All kinds of antique exhibits were there, from an old OilPull tractor to a 1930s power reel lawnmower. All told, there were over 100 exhibits.
Members of the Zane Grey Old Car Club came to the show on Saturday afternoon, 15 cars in all. The oldest was Danny Wolfe's 1924 Studebaker touring car. They had been to the Wilds and to the Big Muskie Dragline. And Bruce McConnell drove his 1930 Model A Ford to the show, also on Saturday, and parked in front of the Moore oil house for a pretended fill-up of gas from one of the old gas pumps.
There were tractors being driven around the field for the fun of it. The tiniest was Harold Pollock's little half-scale Rumely tractor that he built from scratch, and which he completed in 1969 for his son Jerry. Only now, Jerry and Martha Pollock's four-year-old son Robert gets to pilot the miniature gas powered tractor his grandfather had created!

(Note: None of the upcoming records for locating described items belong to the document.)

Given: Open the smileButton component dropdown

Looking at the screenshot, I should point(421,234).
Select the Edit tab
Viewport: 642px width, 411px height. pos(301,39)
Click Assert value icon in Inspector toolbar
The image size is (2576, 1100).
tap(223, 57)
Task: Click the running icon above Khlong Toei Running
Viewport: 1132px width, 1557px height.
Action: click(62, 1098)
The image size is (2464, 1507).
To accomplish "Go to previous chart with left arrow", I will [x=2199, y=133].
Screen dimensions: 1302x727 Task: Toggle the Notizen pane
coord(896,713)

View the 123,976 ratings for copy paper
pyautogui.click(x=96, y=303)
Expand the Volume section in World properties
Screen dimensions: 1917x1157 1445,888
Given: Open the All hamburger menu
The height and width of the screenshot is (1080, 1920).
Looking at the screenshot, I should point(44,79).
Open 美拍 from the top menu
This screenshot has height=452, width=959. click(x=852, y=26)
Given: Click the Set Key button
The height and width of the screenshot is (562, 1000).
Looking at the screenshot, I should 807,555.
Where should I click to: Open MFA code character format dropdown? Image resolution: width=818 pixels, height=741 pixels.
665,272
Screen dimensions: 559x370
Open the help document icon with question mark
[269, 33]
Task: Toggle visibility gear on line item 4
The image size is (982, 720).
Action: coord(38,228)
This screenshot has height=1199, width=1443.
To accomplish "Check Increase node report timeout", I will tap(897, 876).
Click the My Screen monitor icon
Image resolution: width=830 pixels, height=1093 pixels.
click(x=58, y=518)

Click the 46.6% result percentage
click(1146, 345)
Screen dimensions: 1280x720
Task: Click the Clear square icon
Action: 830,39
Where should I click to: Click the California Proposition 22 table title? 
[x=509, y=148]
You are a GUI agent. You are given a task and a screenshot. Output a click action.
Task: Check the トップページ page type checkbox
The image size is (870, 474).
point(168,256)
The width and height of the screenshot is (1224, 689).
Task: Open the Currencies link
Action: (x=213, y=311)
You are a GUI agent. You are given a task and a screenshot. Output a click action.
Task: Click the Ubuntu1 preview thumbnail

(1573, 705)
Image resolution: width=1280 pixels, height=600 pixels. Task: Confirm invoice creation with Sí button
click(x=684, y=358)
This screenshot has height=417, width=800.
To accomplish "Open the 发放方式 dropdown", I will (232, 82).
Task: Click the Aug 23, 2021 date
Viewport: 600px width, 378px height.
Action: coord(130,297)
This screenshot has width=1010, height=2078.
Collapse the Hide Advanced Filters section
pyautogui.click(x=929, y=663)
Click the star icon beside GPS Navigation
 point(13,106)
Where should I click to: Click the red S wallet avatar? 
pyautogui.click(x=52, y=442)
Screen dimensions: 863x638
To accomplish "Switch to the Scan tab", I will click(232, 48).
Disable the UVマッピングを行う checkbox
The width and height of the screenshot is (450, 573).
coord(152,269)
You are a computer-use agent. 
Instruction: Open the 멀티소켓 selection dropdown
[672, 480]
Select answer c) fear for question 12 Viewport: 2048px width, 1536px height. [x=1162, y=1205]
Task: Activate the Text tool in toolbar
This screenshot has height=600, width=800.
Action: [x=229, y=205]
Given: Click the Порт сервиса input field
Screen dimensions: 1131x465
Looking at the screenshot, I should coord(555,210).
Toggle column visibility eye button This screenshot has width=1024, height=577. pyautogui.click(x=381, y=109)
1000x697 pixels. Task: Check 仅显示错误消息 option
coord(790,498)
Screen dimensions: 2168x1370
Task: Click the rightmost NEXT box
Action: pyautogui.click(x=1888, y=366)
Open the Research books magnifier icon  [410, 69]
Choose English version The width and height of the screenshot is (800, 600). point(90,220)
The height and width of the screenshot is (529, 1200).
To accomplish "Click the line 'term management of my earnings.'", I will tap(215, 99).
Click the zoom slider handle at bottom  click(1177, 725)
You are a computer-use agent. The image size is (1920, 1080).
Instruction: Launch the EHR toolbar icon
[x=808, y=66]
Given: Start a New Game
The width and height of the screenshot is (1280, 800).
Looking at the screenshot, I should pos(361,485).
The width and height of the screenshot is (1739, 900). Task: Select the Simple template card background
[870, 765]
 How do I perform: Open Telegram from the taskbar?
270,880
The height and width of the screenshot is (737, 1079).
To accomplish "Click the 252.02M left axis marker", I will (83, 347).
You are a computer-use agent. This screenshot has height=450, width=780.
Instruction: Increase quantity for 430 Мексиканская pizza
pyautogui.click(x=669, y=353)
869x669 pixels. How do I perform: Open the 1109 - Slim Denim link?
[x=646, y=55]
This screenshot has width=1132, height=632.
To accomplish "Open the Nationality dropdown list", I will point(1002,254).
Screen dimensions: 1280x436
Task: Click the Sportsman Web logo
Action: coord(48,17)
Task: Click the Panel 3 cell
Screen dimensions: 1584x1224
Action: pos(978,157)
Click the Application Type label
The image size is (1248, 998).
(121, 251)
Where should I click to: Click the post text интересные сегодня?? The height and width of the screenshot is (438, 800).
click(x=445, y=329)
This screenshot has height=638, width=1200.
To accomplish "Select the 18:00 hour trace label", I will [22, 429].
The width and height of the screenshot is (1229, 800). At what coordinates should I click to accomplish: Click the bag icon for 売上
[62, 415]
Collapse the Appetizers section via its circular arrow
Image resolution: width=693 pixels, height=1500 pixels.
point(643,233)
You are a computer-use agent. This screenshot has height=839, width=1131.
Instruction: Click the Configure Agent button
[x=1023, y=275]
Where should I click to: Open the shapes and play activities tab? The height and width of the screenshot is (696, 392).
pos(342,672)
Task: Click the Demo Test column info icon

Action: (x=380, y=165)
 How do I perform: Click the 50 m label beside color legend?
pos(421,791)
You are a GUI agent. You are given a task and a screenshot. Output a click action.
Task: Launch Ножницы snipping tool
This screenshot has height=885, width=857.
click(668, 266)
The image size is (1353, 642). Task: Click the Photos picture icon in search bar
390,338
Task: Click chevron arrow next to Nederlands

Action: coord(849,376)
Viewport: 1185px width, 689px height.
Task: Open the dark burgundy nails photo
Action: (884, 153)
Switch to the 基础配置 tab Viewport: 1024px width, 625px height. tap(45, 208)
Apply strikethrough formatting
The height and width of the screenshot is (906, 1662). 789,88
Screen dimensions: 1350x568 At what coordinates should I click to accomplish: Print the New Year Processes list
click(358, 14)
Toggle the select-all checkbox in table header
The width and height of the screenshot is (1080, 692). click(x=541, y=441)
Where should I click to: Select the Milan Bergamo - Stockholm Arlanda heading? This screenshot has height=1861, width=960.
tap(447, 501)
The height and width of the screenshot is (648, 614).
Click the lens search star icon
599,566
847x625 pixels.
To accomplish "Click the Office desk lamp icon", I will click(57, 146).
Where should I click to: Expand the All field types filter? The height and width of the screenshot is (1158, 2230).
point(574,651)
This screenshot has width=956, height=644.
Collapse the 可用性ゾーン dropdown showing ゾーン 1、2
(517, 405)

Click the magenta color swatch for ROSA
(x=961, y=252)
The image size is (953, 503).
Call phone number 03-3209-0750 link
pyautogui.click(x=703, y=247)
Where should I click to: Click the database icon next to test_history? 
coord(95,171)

And too, there were Tommy Hatcher's one-quarter scale and half-scale steam engine tractors that he had built. They were there on the field running around.
There were two horse-drawn shuttle rides in operation. One was Myron and Sharon Dawson's big team of Belgian horses pulling Charles 'Chalk' Hayes' red wagon. The other wagon was owned by Paul Alexander. It was pulled by Don Ziler's team of Belgians.
There were, for sale, miniature toy tractors, old farm and tractor manuals, wooden toys, arts and crafts, and yes, plenty of food. The Cumberland Volunteer Fire Department volunteers have that down pat. Their food was good!
The kids and their parents of the Cumberland Valley 4-H organization worked their hearts out, I'll tell you! They made lemonade and mountains of homemade ice cream. 160 gallons of it was sold in two days!
And there was an inflatable starwalk station. This was where kids got to jump up and down and around on aired up mattresses on three sides. They couldn't hurt themselves.
And nobody was hurt during the entire show. Just fun and happiness prevailed. Like life should be and will be again next year at the next Freeland Valley Antique Power Club's Show that's for our community good and for preserving our heritage. The fourth annual show will be held July 29 and 30, 1995.